Protecting the plastics brand is the job of everyone employed in the industry, especially in the new age of social media, where the distribution of information — no matter if it's true or not — comes at the speed of typing fingers.
ACC's senior government affairs director, Rudy Underwood, outlined the challenges of contending with false information disseminated by some media and environmentalists, along with the emotionalism it engenders, during an Oct. 12 speech at the Society of Plastics' Engineers Annual Blow Molding Conference in Chicago.
“There are a number of examples where facts don't get you anywhere,” Underwood said.

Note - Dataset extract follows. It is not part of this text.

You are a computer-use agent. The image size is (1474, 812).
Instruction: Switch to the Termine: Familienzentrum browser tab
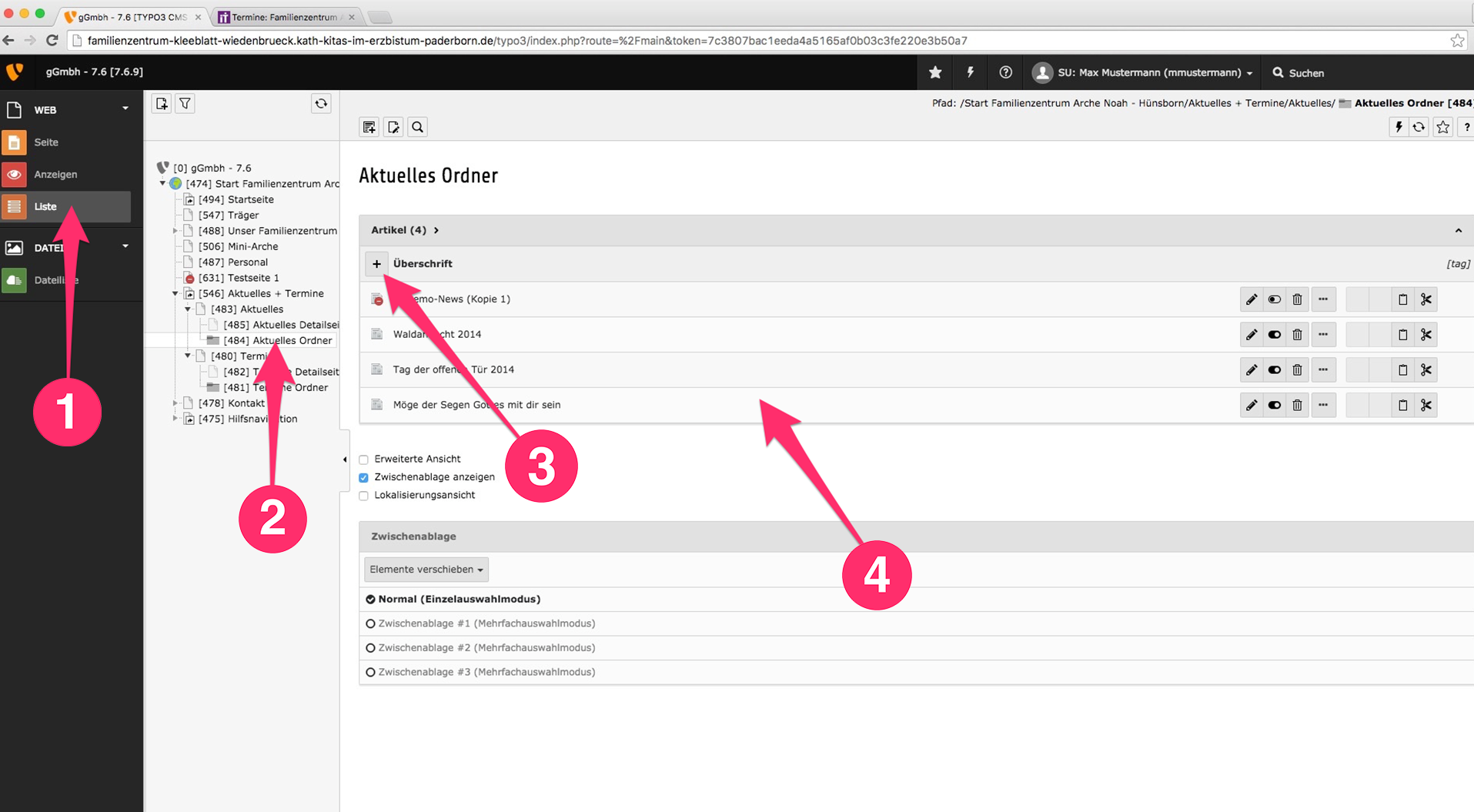284,17
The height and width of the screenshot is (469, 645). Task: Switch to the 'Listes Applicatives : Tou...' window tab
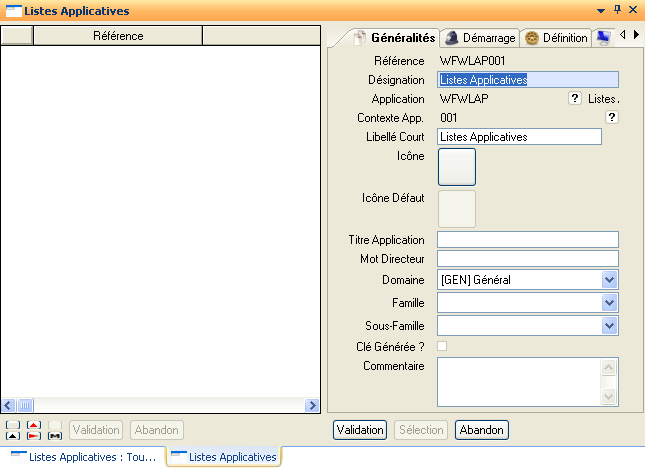[83, 457]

He emphasized the need for those in the industry to communicate in their area of expertise against any misinformation they may see — on television, in newspapers and especially on the Internet.
“The words you use could help protect the plastics brand,” Underwood said. “The general public looks at plastics as plastics. They don't differentiate. That's where the problem comes in.”
State and local governments are targeting plastics. Environmental, non-governmental organizations are emboldened and emotional, in spite of the fact that plastics in general often contain the answer rather than the problem.
“Is your product safe from a regulatory or legislative challenge or ban?” he asked.
The targeted area is growing. Plastic water bottles are being banned on college campuses. In Austin, Texas, officials with the Texas Retailers Association have asked the City Council to find an alternative to a suggested plastics bag ban, according to an article in the Austin American Statesman. An ACC-funded poll indicated most consumers would support an alternative that would emphasize the need to reduce, reuse and recycle.
Underwood identified the battle in Austin as “the biggest headache today.”
But the tide of anti-plastics information being distributed via the Internet and social media sources such as Twitter and Facebook could have even worse and wider consequences.
“The Internet has changed information distribution,” Underwood said.
At www.greenplate.org, visitors to the website are encouraged to “Get Plastic Out of Your Diet.” The group's stated mission is to raise awareness of the negative impact plastics have on the environment, waters and food chain. Officials there offer education and tools for individuals and businesses to actively cut back on single-use plastics products and promote a healthier lifestyle.
Visitors are asked to take the “7 Day Challenge” to eliminate one plastic product per day. For example, on the first day they are encouraged not to take a straw for a drink order placed at a restaurant.
But the facts about plastics production and use speak for themselves once someone takes an honest look at them, Underwood said. Plastics lightweighting in vehicles achieves environmental goals. In residential home building applications, plastics help especially with energy efficiency.
“We're actually helping our country become energy-independent,” he said.
But when the plastics industry attempts to correct misinformation in the mainstream media, it often is viewed as self-serving by anti-plastics groups, said an official with Midland, Mich.-based Dow Chemical Co. of Midland, Mich.
“The message we're trying to get out there is translating the sustainability to consumers in a language they understand,” said Stacy Fields, Dow market manager for rigid packaging in Houston.
Fields said it really comes down to educating consumers, and some brand owners and retailers do it better than others. “It's a scare, and people don't know what to believe,” he said of grass-roots efforts by environmentalists.
A number of conference goers admitted they didn't know how to convey the right message or what method would be most effective. Another obstacle, officials from several companies reported, is not having enough time or staff to dedicate to the effort.